What you have to do:
For this exercise, write each entry below out precisely and omit the pictures.

Task material:
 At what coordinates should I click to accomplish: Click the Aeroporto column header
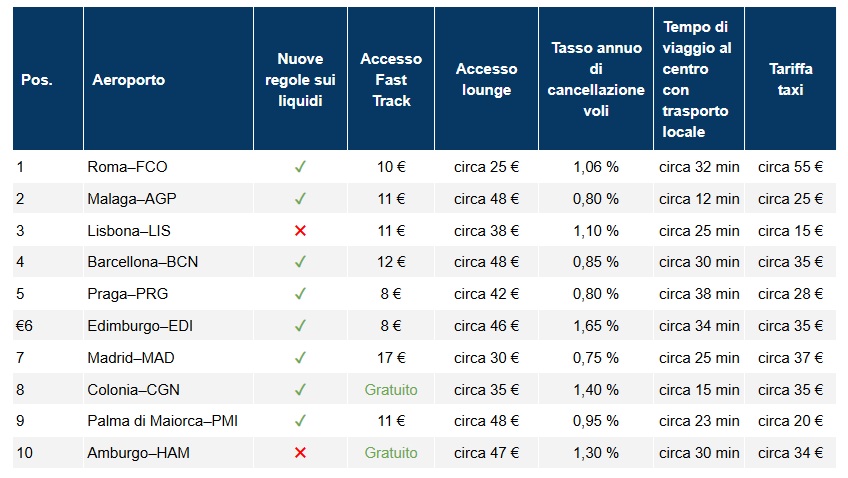click(x=128, y=80)
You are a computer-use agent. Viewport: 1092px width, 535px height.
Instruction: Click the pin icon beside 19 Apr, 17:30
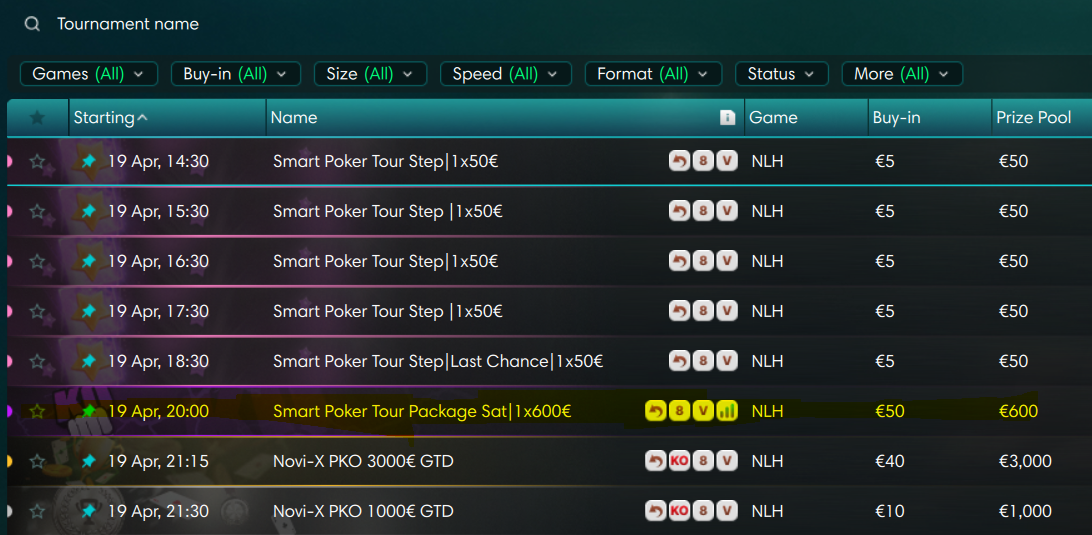(x=88, y=311)
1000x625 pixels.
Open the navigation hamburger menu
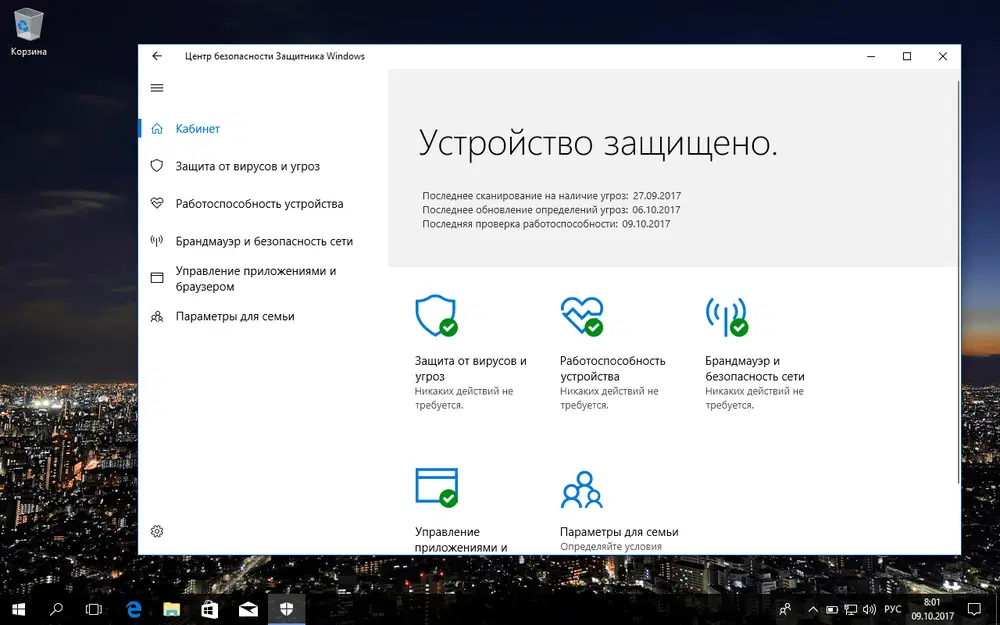[157, 88]
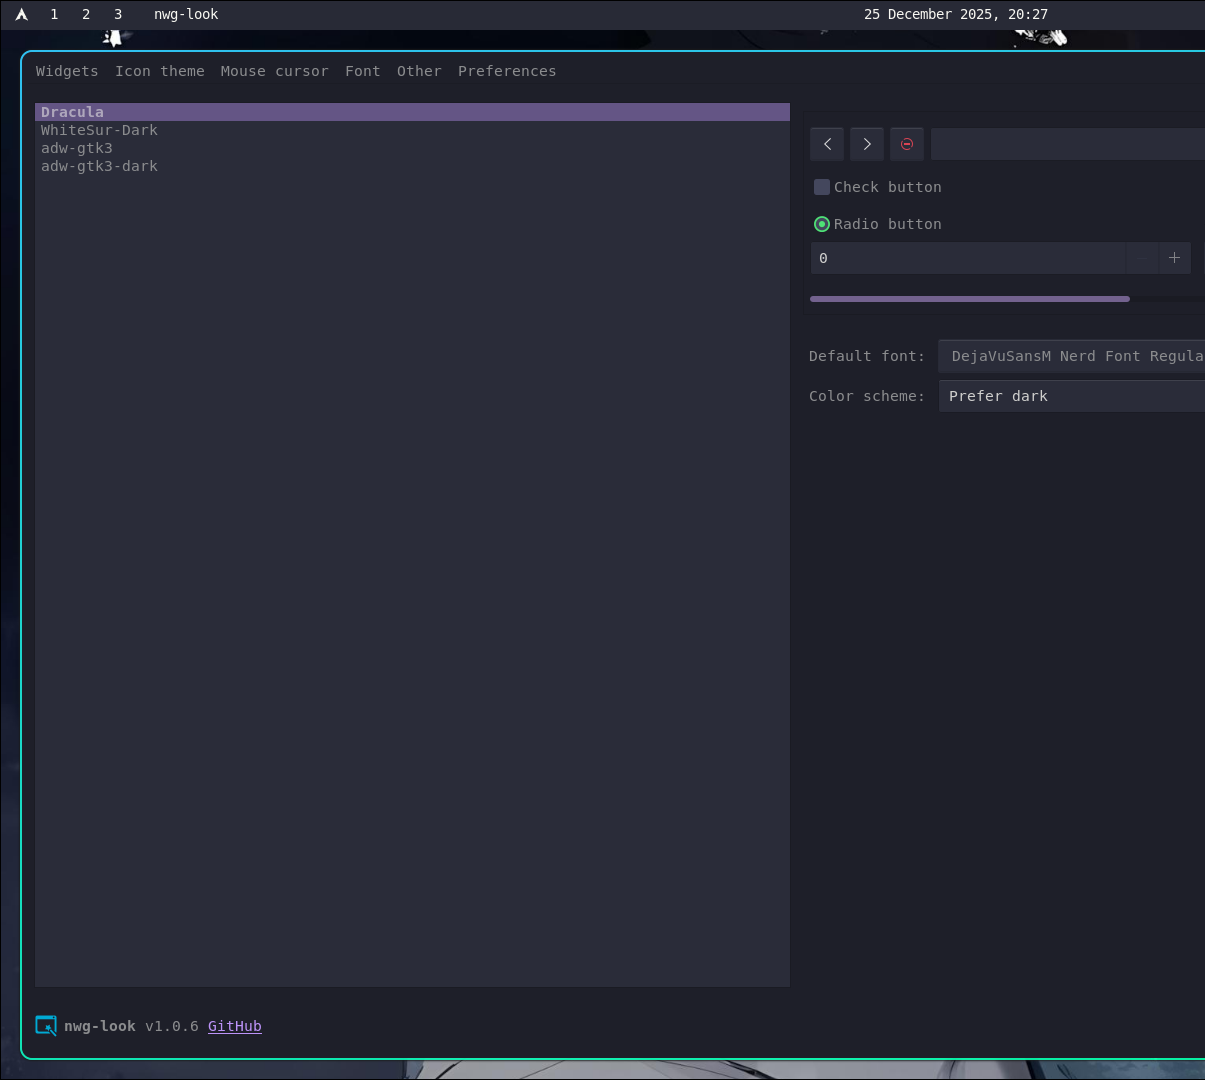
Task: Go to the Preferences tab
Action: (507, 71)
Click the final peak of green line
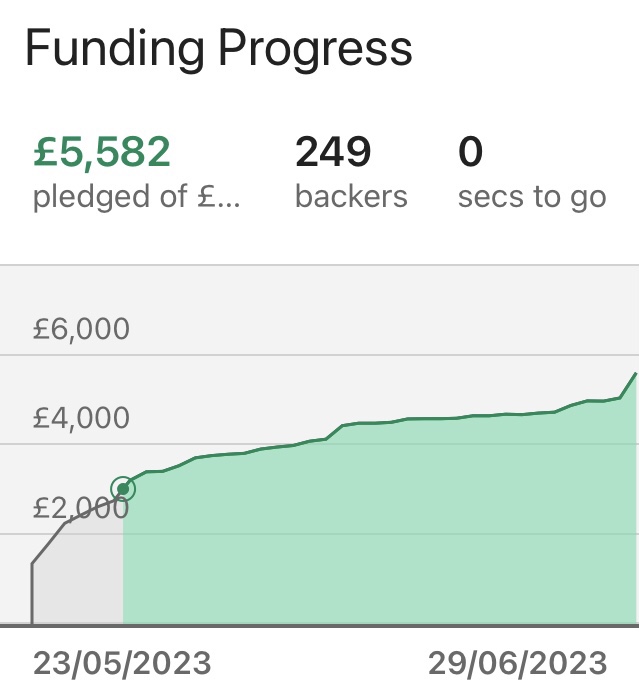This screenshot has height=686, width=639. click(x=635, y=374)
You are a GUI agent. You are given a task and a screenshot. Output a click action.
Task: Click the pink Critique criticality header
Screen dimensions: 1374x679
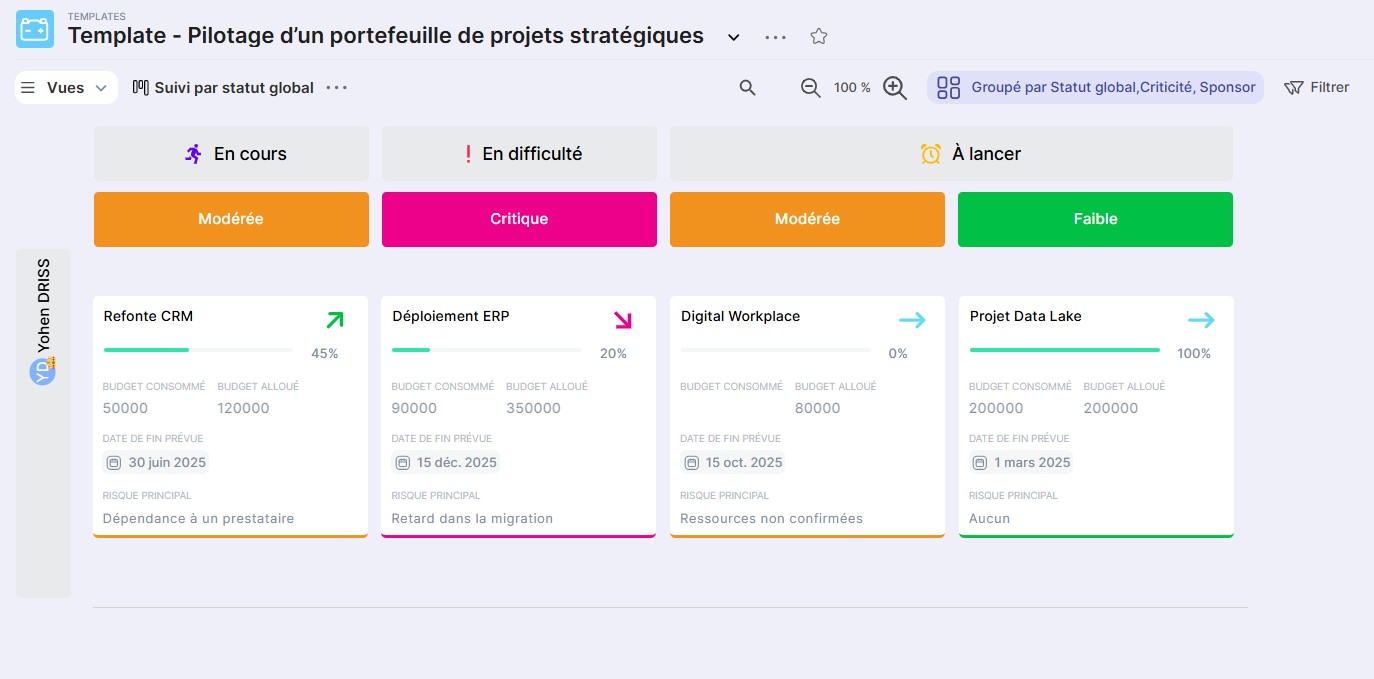point(519,219)
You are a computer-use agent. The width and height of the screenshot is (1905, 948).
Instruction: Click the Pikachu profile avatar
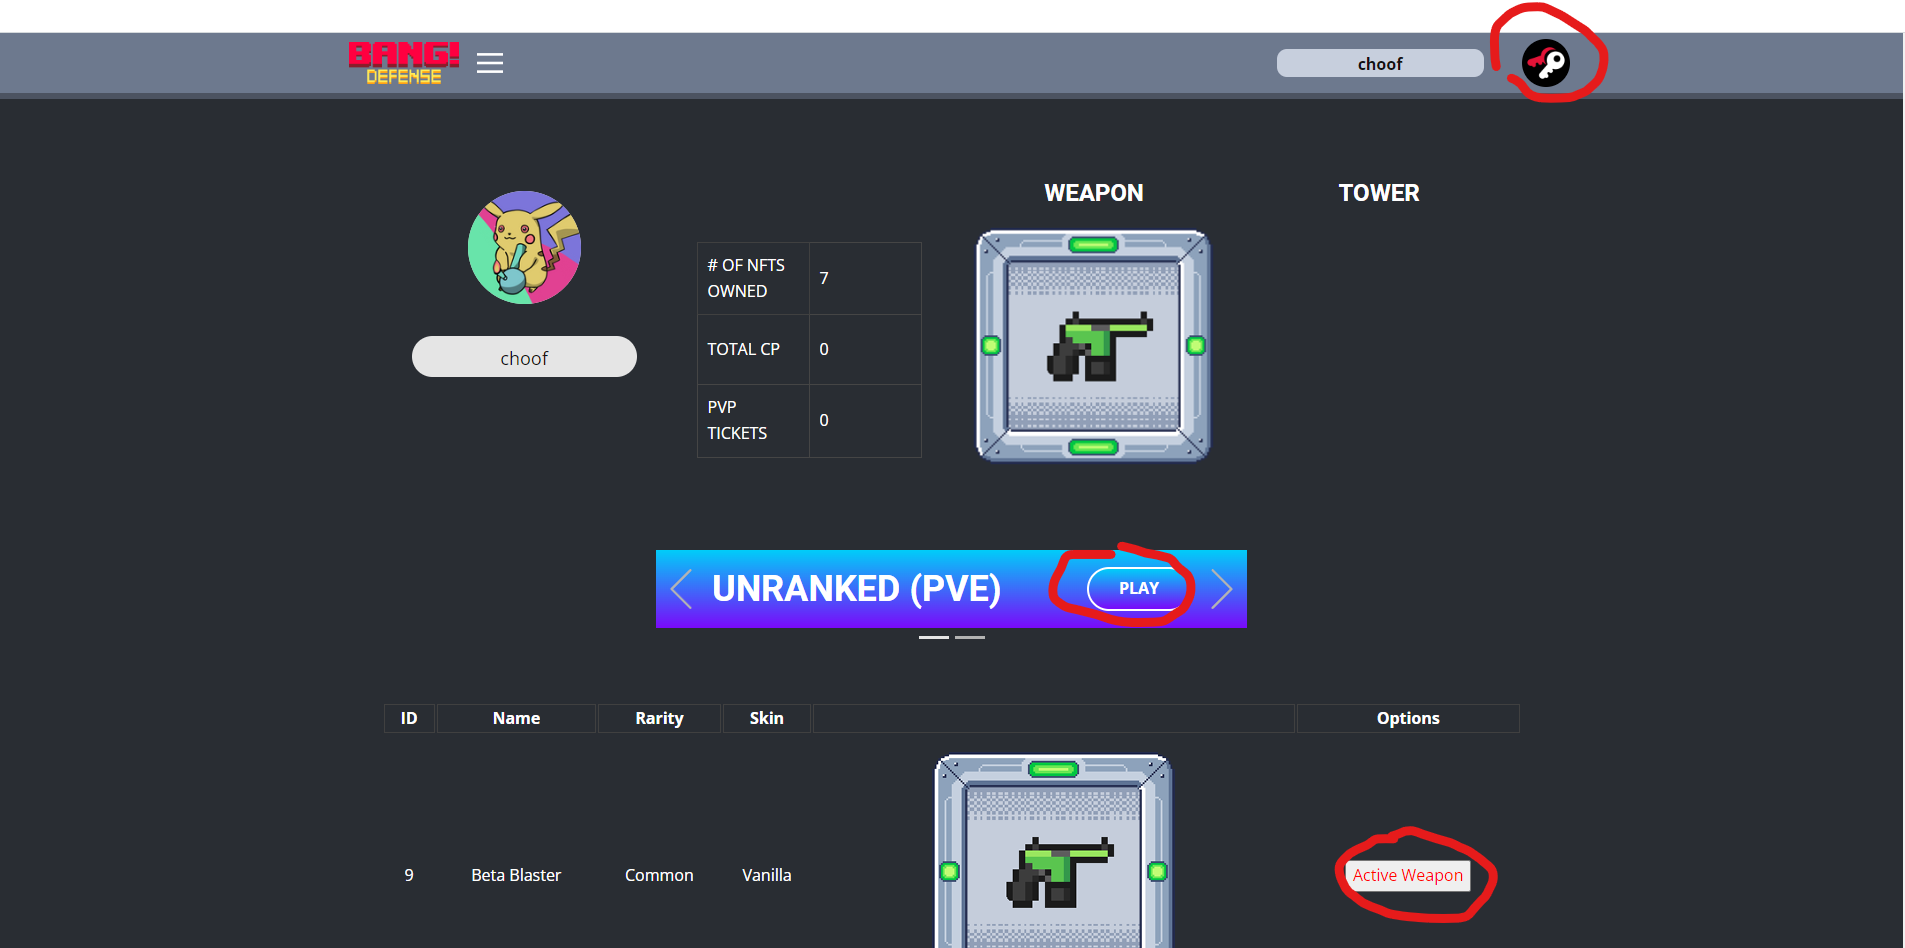point(525,248)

Problem solution:
 At what coordinates should I click to accomplish: Click the Aeroporto column header
click(x=128, y=80)
You are a computer-use agent. Viewport: 1092px width, 535px height.
Instruction: Click the pin icon beside 19 Apr, 17:30
(x=88, y=311)
1000x625 pixels.
Open the navigation hamburger menu
[157, 88]
Task: Go to the Preferences tab
Action: (507, 71)
Click the final peak of green line
This screenshot has height=686, width=639. click(x=635, y=374)
You are a GUI agent. You are given a task and a screenshot. Output a click action.
Task: Click the pink Critique criticality header
Screen dimensions: 1374x679
point(519,219)
You are a computer-use agent. The width and height of the screenshot is (1905, 948).
Instruction: Click the Pikachu profile avatar
point(525,248)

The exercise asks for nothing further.